*** Opening Data ***

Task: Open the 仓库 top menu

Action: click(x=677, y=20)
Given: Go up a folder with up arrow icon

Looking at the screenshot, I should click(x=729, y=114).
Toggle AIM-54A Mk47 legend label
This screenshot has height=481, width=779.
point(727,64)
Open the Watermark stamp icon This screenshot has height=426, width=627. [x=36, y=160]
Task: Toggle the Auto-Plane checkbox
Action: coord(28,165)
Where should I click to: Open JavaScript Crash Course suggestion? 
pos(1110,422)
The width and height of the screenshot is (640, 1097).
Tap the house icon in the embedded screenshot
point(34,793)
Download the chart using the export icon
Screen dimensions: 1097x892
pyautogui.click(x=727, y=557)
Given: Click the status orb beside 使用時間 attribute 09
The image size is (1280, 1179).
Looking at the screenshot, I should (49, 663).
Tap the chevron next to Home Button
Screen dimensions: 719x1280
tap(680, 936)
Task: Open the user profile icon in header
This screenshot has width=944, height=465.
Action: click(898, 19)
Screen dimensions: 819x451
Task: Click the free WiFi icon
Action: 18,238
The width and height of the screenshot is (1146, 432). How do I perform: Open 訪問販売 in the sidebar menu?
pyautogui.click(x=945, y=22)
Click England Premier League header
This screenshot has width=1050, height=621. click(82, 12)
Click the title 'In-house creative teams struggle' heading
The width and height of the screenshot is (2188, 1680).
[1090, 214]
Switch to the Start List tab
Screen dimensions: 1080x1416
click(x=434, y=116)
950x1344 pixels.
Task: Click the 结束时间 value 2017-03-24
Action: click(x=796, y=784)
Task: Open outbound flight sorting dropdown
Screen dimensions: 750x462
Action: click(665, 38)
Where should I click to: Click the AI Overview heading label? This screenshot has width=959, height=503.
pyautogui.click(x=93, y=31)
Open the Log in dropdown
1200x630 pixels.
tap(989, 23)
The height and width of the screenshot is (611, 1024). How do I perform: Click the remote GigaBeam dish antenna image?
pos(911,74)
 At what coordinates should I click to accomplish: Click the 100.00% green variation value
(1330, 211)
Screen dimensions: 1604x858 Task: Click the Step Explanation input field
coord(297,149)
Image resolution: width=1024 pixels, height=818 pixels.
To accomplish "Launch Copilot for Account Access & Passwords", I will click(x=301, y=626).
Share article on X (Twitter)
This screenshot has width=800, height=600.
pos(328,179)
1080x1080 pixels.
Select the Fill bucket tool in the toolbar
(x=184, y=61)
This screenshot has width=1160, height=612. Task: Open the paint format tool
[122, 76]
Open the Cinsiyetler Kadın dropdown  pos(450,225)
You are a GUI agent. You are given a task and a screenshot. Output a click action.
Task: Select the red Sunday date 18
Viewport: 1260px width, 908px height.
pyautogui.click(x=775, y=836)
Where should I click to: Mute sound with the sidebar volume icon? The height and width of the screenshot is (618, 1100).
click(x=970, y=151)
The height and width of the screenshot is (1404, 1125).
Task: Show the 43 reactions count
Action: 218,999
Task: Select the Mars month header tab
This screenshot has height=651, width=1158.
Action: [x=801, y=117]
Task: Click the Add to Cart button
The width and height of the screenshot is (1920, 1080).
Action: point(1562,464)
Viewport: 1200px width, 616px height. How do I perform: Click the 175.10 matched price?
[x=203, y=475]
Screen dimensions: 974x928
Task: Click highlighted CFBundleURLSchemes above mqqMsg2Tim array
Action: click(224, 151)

*** Closing Data ***

> **Work required**:
State how many lines of the records above hold the word "dropdown", adding nothing beyond the number.

> **Answer for this exercise**:
3